Does this matter? Yes, it does for two reasons. First, it affects reportage. I would happily abolish the vox pop. Sticking a microphone under the noses of unsuspecting and unrepresentative passers-by and expecting to learn something is silly. But the selection of where to go and who to speak to is conditioned by assumptions about who we are looking for and where. Even the better social reportage follows a pattern of class prejudice. Reporters seek out areas that voted leave (preferably in the north). They aren't interested in Remain areas. They talk to as many working class people that they can find until they finally hit pay dirt, the person they can build their feature around. Yes, they find the nutter they can present as representative - you know the type, a balding man with union jack dentures who declares that even if we have to kill and eat our children to survive, it will have been worth it to escape the clutches of BRUSSELS! It's a freak show mentality posing as anthropology, and it's posh Remainer porn - look at the lower orders, aren't they ghastly. It's why there is so little reportage of working class Remainers. Nobody is looking for them. Nobody is going to Remain areas and speaking to them. They are neglected, left out of the narrative, invisible.

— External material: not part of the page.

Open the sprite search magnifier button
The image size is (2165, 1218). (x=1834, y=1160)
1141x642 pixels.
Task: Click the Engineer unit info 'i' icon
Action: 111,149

Secondly, these perceptions shape policy. That the Labour leadership is pro-Brexit (though anti-no deal) is not in doubt. That Labour members and voters are overwhelmingly in favour of remaining in the EU is also certain. Where does that leave Labour MPs, the people who could make or break Brexit? If they think that their working class voters are pro-Brexit and anti-immigration (and misunderstand the role of a representative), then they are caught and will sway towards making Brexit happen. They do not want to alienate Labour Leavers. But what if the poorest are pro-remain? And what if, as polling suggests, they are not as bothered about freedom of movement as they are about economic prospects? Where then would MPs stand? But how could they possibly know if the mainstream narrative excludes this possibility? Middle class prejudice is hiding working class Remainers. They don't fit the stereotype. In their determination to reflect the views of their working class supporters, Labour MPs may have chosen to genuflect to Tories. They may be about to facilitate a mistake based on a misapprehension.

Instead of the left behind, maybe we should be talking about the left out - the working class Remain vote that nobody seems to want to hear about in case it disturbs their world view.


* I still can't type that with a straight face thanks to jazzlover's comment on this post.